October 27 – One of the fringe candidates in the eight-strong field going for FIFA president, Liberian Football Association president Musa Bility (pictured), has added a touch of early intrigue to the campaign with reports suggesting his five nominations did not only come from within his own west African region.
The African Football Confederation (CAF) has declined to endorse Bility’s bid to stand and is expected to back former political prisoner Tokyo Sexwale instead for the election on February 26.
But Bility insists he is the only candidate who can be considered truly independent.
“I don’t see any real challengers because all the others who are running have played some part (in FIFA affairs) and if we have to reform football, none of them should be given the right to run the organisation,” he told the BBC.
“They themselves have caused the problems we have today. So they cannot be a solution. If we are to change football, then we have to make sure that those have been running Fifa for the last 20-25 years have nothing to do with it.”
Asian Football Confederation president Sheikh Salman Bin Ebrahim Al Khalifa of Bahrain, suspended UEFA president Michel Platini, UEFA General Secretary Gianni Infantino, former Trinidad and Tobago midfielder David Nakhid, former FIFA deputy general secretary Jerome Champagne, former FIFA vice-president Prince Ali Bin Al Hussein of Jordan and Sexwale are the other candidates.
CAF holds an executive committee in Cairo this week and despite Bility’s bullish remarks, it looks like he could be one of the first candidates to withdraw.

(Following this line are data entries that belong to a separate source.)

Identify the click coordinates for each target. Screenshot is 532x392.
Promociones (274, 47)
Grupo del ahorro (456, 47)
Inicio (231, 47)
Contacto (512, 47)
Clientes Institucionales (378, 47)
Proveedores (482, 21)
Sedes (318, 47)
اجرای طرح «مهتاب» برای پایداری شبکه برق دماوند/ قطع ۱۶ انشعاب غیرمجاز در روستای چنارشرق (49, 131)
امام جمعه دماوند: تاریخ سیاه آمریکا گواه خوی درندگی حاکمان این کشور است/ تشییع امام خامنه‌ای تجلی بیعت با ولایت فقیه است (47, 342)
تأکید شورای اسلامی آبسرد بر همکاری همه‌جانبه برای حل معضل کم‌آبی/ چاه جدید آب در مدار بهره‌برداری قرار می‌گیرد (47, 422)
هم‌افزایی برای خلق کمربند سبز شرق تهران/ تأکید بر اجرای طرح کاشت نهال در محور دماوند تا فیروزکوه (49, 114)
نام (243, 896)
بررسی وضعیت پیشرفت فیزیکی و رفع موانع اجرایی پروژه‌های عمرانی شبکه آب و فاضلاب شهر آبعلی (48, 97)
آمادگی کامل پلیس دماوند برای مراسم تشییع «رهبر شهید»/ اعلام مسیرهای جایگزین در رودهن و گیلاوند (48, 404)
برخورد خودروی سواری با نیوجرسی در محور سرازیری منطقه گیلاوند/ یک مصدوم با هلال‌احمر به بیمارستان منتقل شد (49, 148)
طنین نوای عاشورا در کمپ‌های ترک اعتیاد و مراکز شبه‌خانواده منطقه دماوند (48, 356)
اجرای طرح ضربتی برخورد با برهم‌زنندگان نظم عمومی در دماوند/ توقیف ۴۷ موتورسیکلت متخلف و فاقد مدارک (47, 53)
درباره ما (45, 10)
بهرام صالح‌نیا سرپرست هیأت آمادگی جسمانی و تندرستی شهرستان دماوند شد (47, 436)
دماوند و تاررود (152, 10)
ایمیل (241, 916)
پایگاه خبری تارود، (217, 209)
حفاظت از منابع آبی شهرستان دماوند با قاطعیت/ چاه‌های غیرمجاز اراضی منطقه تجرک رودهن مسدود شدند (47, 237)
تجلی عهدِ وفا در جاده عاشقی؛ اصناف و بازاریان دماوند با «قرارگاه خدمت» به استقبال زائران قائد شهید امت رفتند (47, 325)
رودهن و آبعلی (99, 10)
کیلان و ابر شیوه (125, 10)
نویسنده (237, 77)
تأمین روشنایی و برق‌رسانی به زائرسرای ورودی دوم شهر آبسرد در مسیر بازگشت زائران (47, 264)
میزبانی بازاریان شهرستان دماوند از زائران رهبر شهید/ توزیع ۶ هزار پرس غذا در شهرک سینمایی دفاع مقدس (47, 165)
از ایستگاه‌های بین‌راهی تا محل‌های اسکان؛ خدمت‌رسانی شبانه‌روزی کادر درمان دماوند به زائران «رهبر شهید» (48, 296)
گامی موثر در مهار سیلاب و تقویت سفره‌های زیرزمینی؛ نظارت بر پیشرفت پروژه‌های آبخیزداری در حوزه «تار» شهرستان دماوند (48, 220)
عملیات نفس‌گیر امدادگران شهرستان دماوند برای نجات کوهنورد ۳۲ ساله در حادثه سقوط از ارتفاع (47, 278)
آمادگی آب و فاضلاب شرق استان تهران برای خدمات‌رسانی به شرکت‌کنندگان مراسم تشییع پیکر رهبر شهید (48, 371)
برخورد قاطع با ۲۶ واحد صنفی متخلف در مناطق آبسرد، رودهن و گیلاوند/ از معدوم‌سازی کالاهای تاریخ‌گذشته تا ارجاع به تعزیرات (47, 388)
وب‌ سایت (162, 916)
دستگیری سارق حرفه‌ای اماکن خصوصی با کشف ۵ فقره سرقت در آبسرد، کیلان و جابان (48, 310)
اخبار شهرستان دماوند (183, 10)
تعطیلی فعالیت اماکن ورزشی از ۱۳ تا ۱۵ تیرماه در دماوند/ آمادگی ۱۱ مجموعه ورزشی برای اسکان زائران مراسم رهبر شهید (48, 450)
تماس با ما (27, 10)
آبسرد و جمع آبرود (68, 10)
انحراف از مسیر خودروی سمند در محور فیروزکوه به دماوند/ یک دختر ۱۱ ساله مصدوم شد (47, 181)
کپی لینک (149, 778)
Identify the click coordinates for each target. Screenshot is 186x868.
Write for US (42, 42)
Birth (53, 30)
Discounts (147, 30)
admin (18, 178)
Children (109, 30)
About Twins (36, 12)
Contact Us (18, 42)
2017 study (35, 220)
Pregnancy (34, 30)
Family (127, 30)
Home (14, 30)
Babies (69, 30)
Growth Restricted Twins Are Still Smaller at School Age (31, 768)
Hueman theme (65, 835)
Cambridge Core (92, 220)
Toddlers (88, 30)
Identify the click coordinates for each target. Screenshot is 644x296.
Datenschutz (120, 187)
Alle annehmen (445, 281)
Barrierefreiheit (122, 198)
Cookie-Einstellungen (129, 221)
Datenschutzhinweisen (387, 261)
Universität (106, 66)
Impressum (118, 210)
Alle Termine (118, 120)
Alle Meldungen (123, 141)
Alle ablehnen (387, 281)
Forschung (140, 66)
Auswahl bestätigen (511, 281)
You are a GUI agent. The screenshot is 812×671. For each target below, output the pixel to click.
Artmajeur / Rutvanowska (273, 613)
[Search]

In somewhat contradictory remarks, he added: “I previously said that if we have more than one African in the race and if then CAF have a meeting with me and say they want to support the other person, I will (withdraw). (But) this is a campaign we are committed to. It’s funded very well,” he said without giving details.
Meanwhile Sexwale, who has been advising FIFA’s anti-discrimination panel, told reporters why he had decided to stand after much deliberation. “The brand of FIFA is severely damaged today following various scandals and other allegations that we are hearing about,” he said. “It needs to be restored. I will not disappoint you.”
South African FA president Danny Jordaan, who spearheaded his country’s 2010 World Cup campaign, said support for Sexwale in SAFA was unanimous. “”We will now engage various other federations to enlist their support because his victory will usher in a new era not only for the continent but the entire world,” said Jordaan.
“I am going into this campaign as a candidate of my country with the confidence bestowed in me to make sure that we win. But win or lose people will know that there was an African who was here who shook things up,” Sexwale added before heading to Cairo to speak to senior CAF officials.